The most common architecture mistake in agentic SOC is to build the agent first and the data layer second. The order matters. The substrate the agent reasons against decides everything downstream — the latency budget, the false-positive rate, the tractable scope of an autonomous action, and whether the analyst's audit log makes sense after the fact. Get the substrate wrong and you spend the next eighteen months tuning prompts to compensate.
This post is about the choice we made early in AiSOC: a Neo4j-backed
graph materialised at ingest time, written from the Go ingester at
services/ingest/internal/graph/, with a fixed 17-label, 14-edge
schema gated in CI. Not a graph query layer over a row store. Not an
on-demand graph projection. The graph is the canonical model; the row
stores live alongside it for the things relational stores are good at
(time-series rollups, full-text grep, audit-log immutability).
I'll work through why graph-at-ingest is the right call for an agentic loop, what the schema actually looks like, the substrate-level numbers we measure today, and where this architecture pushes back on us.
The row-store SIEM as an LLM substrate is a poor fit
Most of the SIEMs an agent will inherit from are row-store warehouses. They optimise for two access patterns: append fast, scan ranges fast. Both are great for analyst workflows that look like "give me every event from this host between 02:00 and 02:15". Both are terrible for the access pattern an LLM agent actually needs.
The agent's access pattern, when you watch one drive a real investigation, is graph traversal disguised as a sequence of questions:
- Start at an alert (
Alert{id: a-7102}). - Walk to the targeted asset (
Alert)-[:ASSERTS]->(Host{id: h-44}). - Walk to the identity that touched it
(
Host<-[:LOGGED_IN_FROM]-(Identity)). - Walk to other assets that identity touched in the last 30 minutes.
- Walk to the IOCs observed on those assets.
- Walk to the playbook history for any IOC seen before.
A row-store SIEM answers each of those steps with a fresh query. Six steps, six queries, six round trips. Every round trip costs the agent budget on two axes: the latency of the query itself, and the context budget of the LLM that has to read the result and decide what to ask next.
In the agent's view of the world, the cheapest unit of evidence is a materialised neighbourhood, not a query. If the model can ask "give me the 2-hop neighbourhood around this host, filtered to the last 30 minutes" and get back a small typed subgraph, the cost of an investigation drops by an order of magnitude relative to the query-by- query approach. That's why graph-at-ingest matters.
What "graph at ingest" actually means
The temptation, when you read "graph for SOC", is to bolt a graph projection onto the existing pipeline: keep the row store as the source of truth, run a streaming job that builds the graph on a delay, serve the agent from the graph. We tried it. It doesn't work, for two reasons:
- The lag kills the loop. Streaming projections lag the row store by seconds-to-minutes. The agent's investigation is sub-minute. By the time the projection catches up, the alert is closed.

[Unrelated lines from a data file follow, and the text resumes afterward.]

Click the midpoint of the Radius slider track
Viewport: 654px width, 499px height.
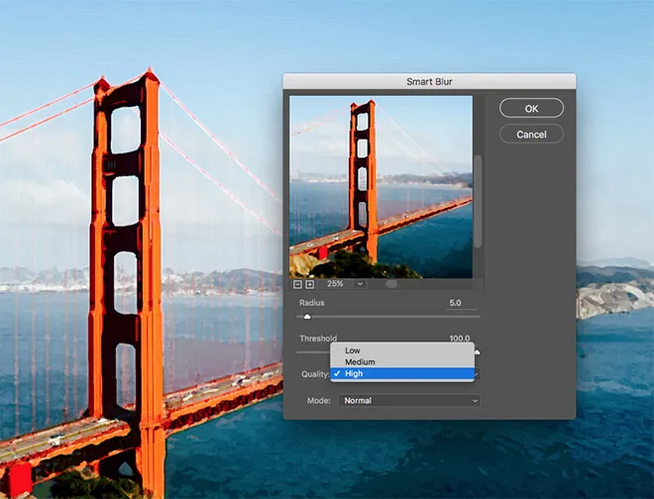pyautogui.click(x=389, y=317)
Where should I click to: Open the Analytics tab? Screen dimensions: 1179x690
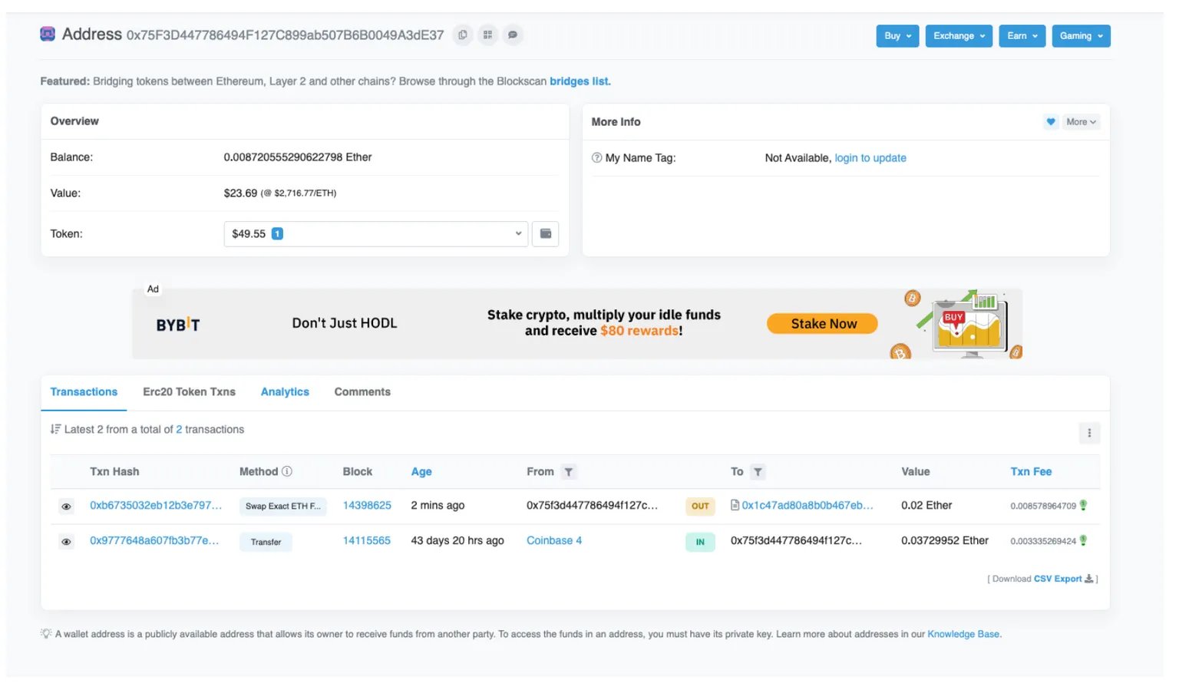coord(285,392)
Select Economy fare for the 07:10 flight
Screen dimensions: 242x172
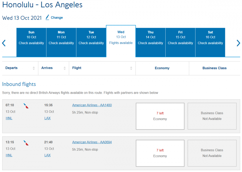click(160, 116)
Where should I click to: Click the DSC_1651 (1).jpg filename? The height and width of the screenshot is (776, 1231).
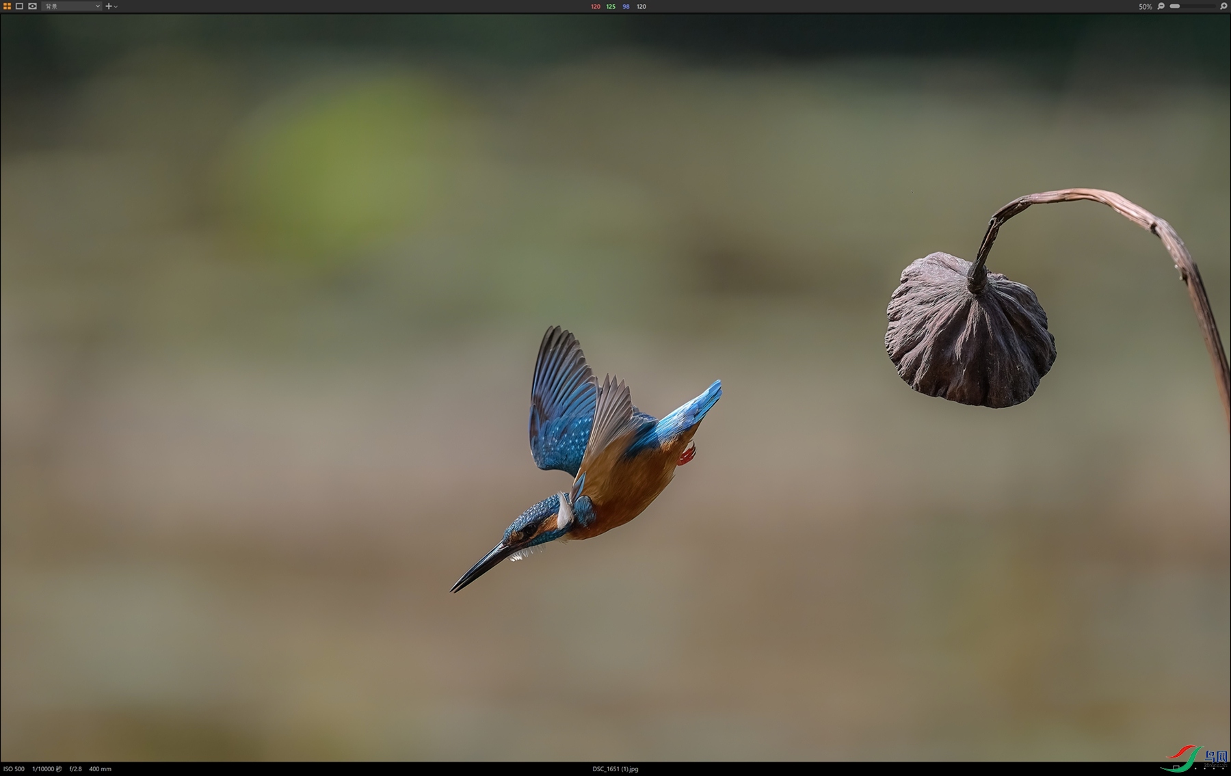[615, 769]
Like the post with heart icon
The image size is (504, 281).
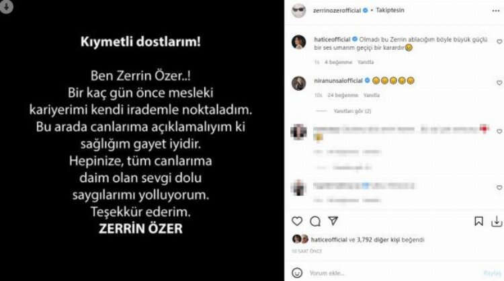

- The schema drifts. Two write paths means two opinions on what the right node label is, what the right relationship type is, what the right property name is. Schema drift between the row store and the graph projection is a guaranteed source of agent hallucinations: the agent sees the projection's view, the analyst sees the row store's view, and the two diverge.
So we picked the other answer: the ingester writes the graph
directly, in the same transaction that writes the row record. The
extractor in services/ingest/internal/graph/extractor.go reads the
incoming OCSF event, projects it to a (node, edge) set, and the
writer in services/ingest/internal/graph/writer.go upserts it into
Neo4j with a single MERGE per node and per relationship. The
underlying row store sees the same event in the same transaction.
There is exactly one source of truth for the schema —
schemas/graph-schema.yaml, mirrored to a Go enum in
services/ingest/internal/graph/schema.go, and gated in CI by
scripts/export_graph_schema.py --check. A schema PR that touches
one without the other fails the build.
That last point — the CI drift gate — is the part most teams skip. Without it, "graph at ingest" decays back into "graph projection" within a quarter, because every drift bug looks like a one-off until the fifth one in a row.
The schema, drawn
Seventeen node labels, fourteen relationship types. The schema fits on a slide deliberately; an agent that reasons over a graph the size of a phonebook is going to make bad decisions. The diagram below is the v1.0 schema as of 2026-05-13.
The schema lives in schemas/graph-schema.yaml with a one-paragraph
prose entry per label and per relationship. The contract is:
- Every label declares its required and optional properties, the
ID convention (
{provider}:{external_id}for IdP-anchored labels,{tenant}:{kind}:{uuid}for tenant-internal ones), and the retention policy. - Every relationship is either an event edge (carries
ts,source_event_id,snapshot_id— written from observed events) or a structural edge (carriessnapshot_id,valid_from,valid_to— reconciled from configuration snapshots). The convention is enforced at the schema level so the agent always knows whether a given walk is "what happened" or "what was true at time T". - The schema version is in the file (
v1.0) and is bumped by semver rules: additive change is a minor bump, anything else is a major bump.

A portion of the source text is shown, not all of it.